Stated problem 1:
Write out the text on Martian photoelectrons from "Because photoelectrons are" to "in this study.".
Stated problem 2:
Answer these from the text on Martian photoelectrons, one per line:
(a) At what altitude did the event shown in Figure 1 occur?
(b) What binsize is used for solar zenith angle in Figure 2?
(c) Where is the photoelectron exobase located?

Extract to read:
We apply the above method to the entire SWEA dataset below 700 km, the location of the averaged Martian photoelectron boundary (e.g. Garnier et al., 2017; Han QQ et al., 2019), which leads to the identification of 513 cases of BEC observations, on both the dayside and nightside of Mars. One typical example of a BEC detected during MAVEN orbit #4494 at 04: 45: 34 UT (universal time) on 22 January 2017 is shown in Figure 1. The top panel shows the normalized electron flux integrated over the energy range of 19–55 eV as a function of electron pitch angle, showing that clear enhancements at oblique angles peaked at 60° and 130°. The displayed event occurred at 420 km with a solar zenith angle (SZA) of 137° in the deep nightside Martian ionosphere. It is well known that photoelectrons produced on the dayside are characterized by discrete energy peaks near 22 and 27 eV due to the strong solar HeII emission feature at 30.4 nm (Frahm et al., 2006, Wu XS et al., 2019a). The bottom panel presents the differential energy flux of electrons with a pitch angle of 59°, displaying such distinctive photoelectron energy peaks. This observation of photoelectrons in the deep nightside is indicative of day-to-night transport (Xu SS et al., 2016, Cao YT et al., 2020). Indeed, it is well known that day-to-night transport is an important source of plasma in the nightside Martian ionosphere, especially near the terminator (e.g. Zhang et al., 1990; Withers et al., 2012), and that such a process occurs mainly within a time duration of 5000 s after terminator crossing (Cui J et al., 2015) causes a clear dawn-dusk asymmetry in ion distribution (Girazian et al. 2017), and appears to be substantially suppressed by the presence of strong crustal magnetic anomalies (Cao YT et al., 2019). This study further demonstrates that day-to-night transport also affects the PAD of suprathermal electrons.
We present in Figure 2 the occurrence rate of BECs with respect to altitude over the range of 100–700 km with a binsize of 100 km, and also with respect to SZA over the range of 0°–180° with a binsize of 20°. The occurrence rate is defined as the ratio of BEC observations to the total number of electron measurements within the full 180° pitch angle coverage. For photoelectrons over the energy range of 19–55 eV, BECs are rarely observed below 300 km, as the occurrence rate of BEC measurements is less than 0.4% at all SZA bins on both the dayside and nightside. At altitudes above 300 km, BEC events are more easily found over the SZA range of 80°–140°. In particular, the occurrence rate of BECs identified in the bin with SZA from 120° to 140° and with altitude from 500 km to 600 km is over 1.2%. On the dayside with SZA less than 60°, BEC event occurrence rates are less than 0.2% at all altitudes.
Because photoelectrons are originally produced by photoionization, isotropic PADs for these primary photoelectrons are expected. The photoelectron exobase is located at ~160 km (Xu SS et al., 2016), below which sufficient collisions result in an isotropic PAD. Above the exobase, transport dominates over local production and energy degradation (Wu XS et al., 2019b). The low occurrence of BEC photoelectrons on the dayside indicates that regional photoelectron transport purely on the dayside is not responsible for the majority of BEC observations reported in this study.

Supplied information:
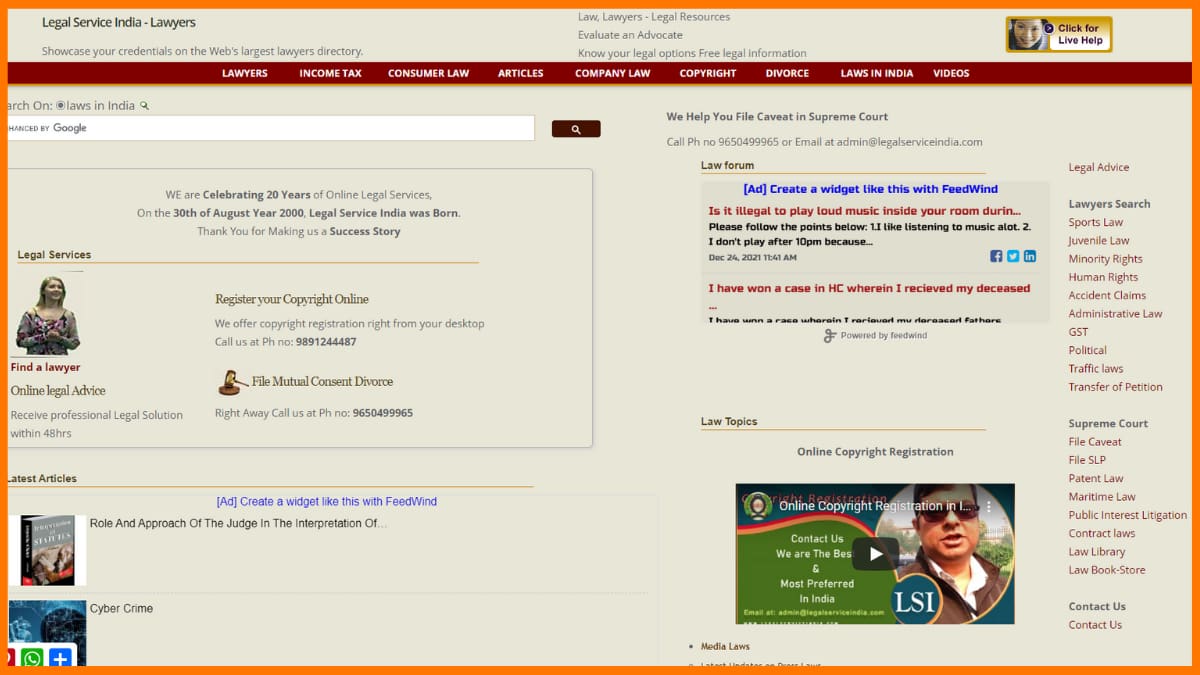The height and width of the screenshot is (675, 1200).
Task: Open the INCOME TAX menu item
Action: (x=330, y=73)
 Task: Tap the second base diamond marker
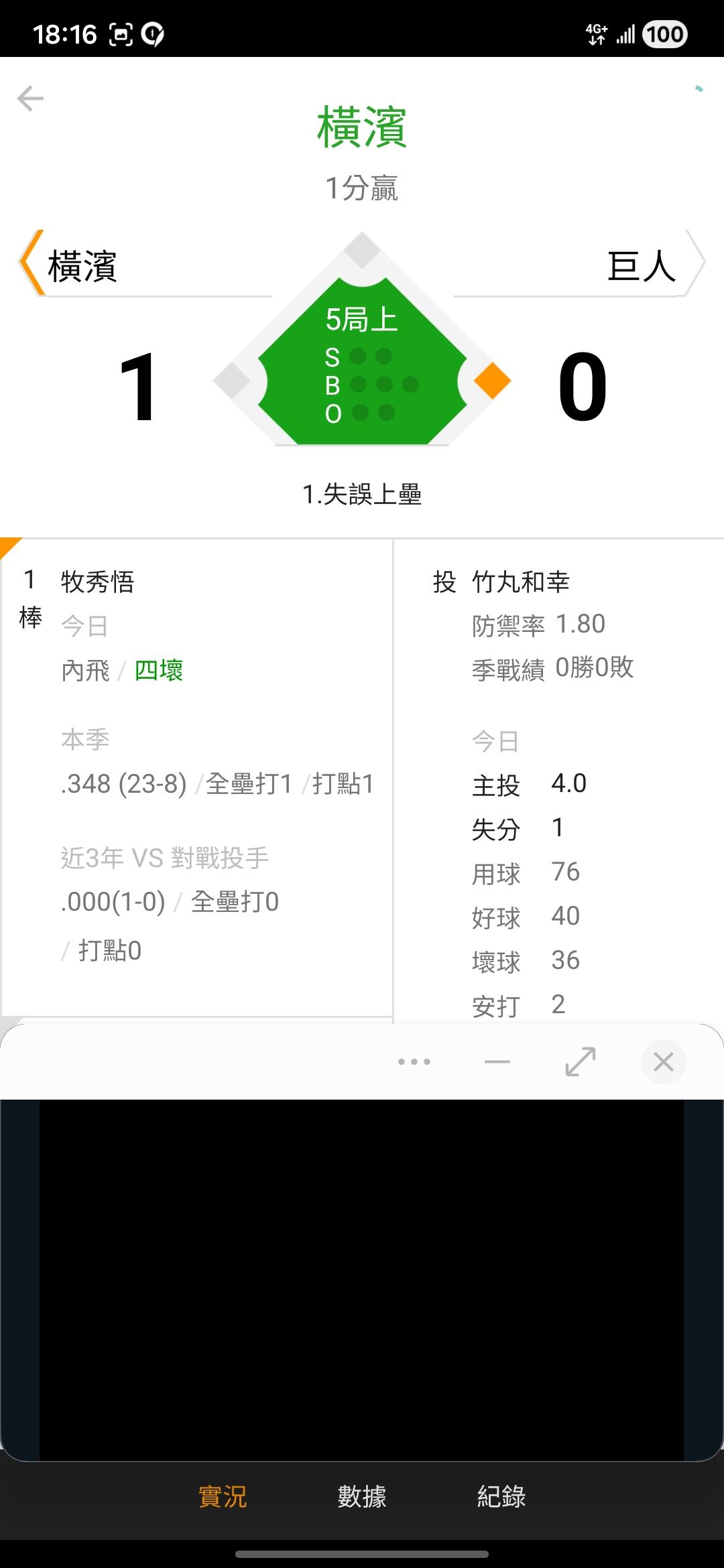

Correct result 1:
Because photoelectrons are originally produced by photoionization, isotropic PADs for these primary photoelectrons are expected. The photoelectron exobase is located at ~160 km (Xu SS et al., 2016), below which sufficient collisions result in an isotropic PAD. Above the exobase, transport dominates over local production and energy degradation (Wu XS et al., 2019b). The low occurrence of BEC photoelectrons on the dayside indicates that regional photoelectron transport purely on the dayside is not responsible for the majority of BEC observations reported in this study.

Correct result 2:
(a) 420 km
(b) 20°
(c) At ~160 km